Le 21 avril 2026, l’autorité administrative a ordonné le placement de [Q] [H] en rétention dans les locaux ne relevant pas de l’administration pénitentiaire afin de permettre l’exécution de la mesure d’éloignement précitée.
Par requête enregistrée le 24 avril 2026, la préfecture de l’Ain a saisi le juge du tribunal judiciaire de Lyon aux fins de voir ordonner la prolongation de la rétention pour une durée de vingt-six jours.
Par requête du 24 avril 2026, [Q] [H] a saisi le juge du tribunal judiciaire de Lyon aux fins de contestation de la régularité de la décision de placement en rétention.

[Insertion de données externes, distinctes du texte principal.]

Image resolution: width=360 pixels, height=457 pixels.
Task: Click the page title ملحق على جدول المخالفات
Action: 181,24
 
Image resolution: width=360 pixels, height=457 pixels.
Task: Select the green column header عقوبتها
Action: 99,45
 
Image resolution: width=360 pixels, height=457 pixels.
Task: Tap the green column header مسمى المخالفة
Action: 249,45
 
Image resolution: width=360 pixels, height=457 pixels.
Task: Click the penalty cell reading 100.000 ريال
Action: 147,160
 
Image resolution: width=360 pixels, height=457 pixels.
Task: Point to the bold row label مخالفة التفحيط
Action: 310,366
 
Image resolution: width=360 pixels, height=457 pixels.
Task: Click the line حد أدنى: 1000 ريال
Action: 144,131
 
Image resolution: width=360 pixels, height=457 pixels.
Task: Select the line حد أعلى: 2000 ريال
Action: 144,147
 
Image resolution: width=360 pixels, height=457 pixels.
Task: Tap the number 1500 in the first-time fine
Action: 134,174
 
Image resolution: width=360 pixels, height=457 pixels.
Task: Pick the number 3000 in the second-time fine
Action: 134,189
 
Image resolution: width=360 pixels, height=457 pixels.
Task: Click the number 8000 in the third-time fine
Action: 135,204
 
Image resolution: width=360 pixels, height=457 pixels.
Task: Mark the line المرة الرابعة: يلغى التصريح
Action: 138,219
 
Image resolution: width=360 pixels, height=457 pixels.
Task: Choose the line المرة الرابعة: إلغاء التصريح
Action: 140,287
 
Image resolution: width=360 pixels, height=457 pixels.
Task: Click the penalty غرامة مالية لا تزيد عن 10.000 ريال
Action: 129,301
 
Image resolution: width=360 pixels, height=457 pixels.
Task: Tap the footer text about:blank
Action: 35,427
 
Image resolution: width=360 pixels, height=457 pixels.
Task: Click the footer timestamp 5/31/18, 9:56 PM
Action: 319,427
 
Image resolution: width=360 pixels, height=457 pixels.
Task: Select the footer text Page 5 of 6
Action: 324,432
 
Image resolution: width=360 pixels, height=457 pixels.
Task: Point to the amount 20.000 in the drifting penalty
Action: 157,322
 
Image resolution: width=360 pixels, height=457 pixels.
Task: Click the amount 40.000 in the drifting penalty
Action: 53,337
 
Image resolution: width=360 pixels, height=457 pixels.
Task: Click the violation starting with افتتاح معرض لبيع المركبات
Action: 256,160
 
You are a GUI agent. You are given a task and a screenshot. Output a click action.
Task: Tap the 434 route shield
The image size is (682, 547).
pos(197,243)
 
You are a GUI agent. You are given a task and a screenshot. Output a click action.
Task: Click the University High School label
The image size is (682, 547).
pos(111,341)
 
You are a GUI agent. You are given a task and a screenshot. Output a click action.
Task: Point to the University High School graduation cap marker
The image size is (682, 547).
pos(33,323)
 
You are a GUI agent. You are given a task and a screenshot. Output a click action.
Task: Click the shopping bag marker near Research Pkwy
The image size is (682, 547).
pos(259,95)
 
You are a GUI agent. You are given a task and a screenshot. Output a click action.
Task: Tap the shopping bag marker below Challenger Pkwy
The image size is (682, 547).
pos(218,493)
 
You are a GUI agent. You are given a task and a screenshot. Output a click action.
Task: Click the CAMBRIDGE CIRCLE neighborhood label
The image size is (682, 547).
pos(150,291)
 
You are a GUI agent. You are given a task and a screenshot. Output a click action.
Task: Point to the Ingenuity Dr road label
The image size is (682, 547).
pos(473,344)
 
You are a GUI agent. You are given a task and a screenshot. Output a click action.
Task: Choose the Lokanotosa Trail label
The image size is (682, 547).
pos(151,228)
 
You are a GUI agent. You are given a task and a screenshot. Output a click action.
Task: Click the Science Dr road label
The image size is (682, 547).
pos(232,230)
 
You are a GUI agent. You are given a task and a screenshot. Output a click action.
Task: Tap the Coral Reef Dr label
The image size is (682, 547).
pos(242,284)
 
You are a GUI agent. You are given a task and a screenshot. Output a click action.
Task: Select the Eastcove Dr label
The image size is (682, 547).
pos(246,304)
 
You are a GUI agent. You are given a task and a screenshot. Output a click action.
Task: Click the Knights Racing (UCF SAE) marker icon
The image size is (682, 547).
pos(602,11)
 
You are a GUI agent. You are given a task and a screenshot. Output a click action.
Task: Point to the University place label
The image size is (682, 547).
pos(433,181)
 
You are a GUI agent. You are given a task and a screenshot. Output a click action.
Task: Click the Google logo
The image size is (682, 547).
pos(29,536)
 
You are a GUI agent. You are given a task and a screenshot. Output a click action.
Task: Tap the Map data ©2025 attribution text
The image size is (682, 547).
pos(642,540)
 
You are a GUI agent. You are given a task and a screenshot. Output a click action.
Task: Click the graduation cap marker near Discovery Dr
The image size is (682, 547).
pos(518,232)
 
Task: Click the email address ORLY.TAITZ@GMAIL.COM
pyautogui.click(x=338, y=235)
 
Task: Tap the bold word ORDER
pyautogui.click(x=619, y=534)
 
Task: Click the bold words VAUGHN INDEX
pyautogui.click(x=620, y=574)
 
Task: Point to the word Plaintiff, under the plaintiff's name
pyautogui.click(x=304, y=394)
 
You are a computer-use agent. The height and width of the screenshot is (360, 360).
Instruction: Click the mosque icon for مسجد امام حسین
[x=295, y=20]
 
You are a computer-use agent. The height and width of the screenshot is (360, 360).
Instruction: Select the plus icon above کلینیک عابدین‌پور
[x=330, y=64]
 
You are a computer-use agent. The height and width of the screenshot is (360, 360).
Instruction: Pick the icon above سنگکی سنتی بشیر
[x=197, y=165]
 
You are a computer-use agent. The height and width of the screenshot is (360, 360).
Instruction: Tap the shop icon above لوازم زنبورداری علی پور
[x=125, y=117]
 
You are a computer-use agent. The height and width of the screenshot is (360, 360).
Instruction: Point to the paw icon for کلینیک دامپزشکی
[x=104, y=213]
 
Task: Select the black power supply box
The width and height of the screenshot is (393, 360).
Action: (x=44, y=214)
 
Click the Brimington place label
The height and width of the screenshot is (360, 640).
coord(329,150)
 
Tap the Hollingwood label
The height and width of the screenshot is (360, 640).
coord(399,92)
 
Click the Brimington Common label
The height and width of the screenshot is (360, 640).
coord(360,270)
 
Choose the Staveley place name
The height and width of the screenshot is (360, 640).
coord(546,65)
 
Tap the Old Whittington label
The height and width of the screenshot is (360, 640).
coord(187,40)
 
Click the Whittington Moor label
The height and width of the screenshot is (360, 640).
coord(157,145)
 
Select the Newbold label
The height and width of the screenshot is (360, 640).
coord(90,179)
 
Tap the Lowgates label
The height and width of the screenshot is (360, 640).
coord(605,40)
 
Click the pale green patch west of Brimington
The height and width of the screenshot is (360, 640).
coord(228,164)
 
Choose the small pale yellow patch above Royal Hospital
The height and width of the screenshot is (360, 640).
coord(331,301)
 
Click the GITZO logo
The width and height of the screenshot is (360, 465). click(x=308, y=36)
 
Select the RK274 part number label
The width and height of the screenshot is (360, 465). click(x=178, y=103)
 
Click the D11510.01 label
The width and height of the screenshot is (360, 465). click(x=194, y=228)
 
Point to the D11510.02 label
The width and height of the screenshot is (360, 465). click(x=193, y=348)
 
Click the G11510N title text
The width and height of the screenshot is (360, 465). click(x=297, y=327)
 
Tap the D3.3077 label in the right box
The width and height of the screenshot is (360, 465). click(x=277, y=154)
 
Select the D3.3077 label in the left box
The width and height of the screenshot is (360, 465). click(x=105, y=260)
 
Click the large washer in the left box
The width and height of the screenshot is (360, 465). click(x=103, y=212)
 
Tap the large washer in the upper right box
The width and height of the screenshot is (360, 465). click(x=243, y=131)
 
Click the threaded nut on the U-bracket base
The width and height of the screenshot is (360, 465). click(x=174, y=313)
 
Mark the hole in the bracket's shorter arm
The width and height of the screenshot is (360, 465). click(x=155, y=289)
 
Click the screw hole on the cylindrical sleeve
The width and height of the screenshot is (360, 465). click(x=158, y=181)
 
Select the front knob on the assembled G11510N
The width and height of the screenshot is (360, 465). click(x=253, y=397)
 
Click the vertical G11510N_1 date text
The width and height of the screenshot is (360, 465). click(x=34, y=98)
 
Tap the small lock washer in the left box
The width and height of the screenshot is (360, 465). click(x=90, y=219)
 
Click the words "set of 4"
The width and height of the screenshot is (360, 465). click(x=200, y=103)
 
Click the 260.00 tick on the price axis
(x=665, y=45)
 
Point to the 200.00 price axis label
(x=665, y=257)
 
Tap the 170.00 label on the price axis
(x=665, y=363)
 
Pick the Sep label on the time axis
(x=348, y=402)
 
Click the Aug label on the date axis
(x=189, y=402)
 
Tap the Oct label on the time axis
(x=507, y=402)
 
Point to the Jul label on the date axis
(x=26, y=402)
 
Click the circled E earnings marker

Dans son ordonnance du 25 avril 2026 à 14 heures 49, le juge du tribunal judiciaire de Lyon a ordonné la jonction des deux procédures, dit que la décision de placement en rétention est régulière et ordonné la prolongation de la rétention de l’intéressé pour une durée de vingt-six jours.
Par déclaration enregistrée le 27 avril 2026 à 11h23, le conseil de [Q] [H] a formé appel soutenant le moyen tiré de l’irrégularité de la procédure antérieure au placement en rétention en raison du menottage de l’intéressé à sa sortie de maison d’arrêt et l’erreur manifeste d’appréciation quant à la menace à l’ordre public que représenterait son client ainsi qu’à ses garanties de représentation.
Les parties ont été régulièrement convoquées à l’audience du 28 avril 2026 à 10 heures 30.
[Q] [H] a comparu assisté de son avocat et d’un interprète.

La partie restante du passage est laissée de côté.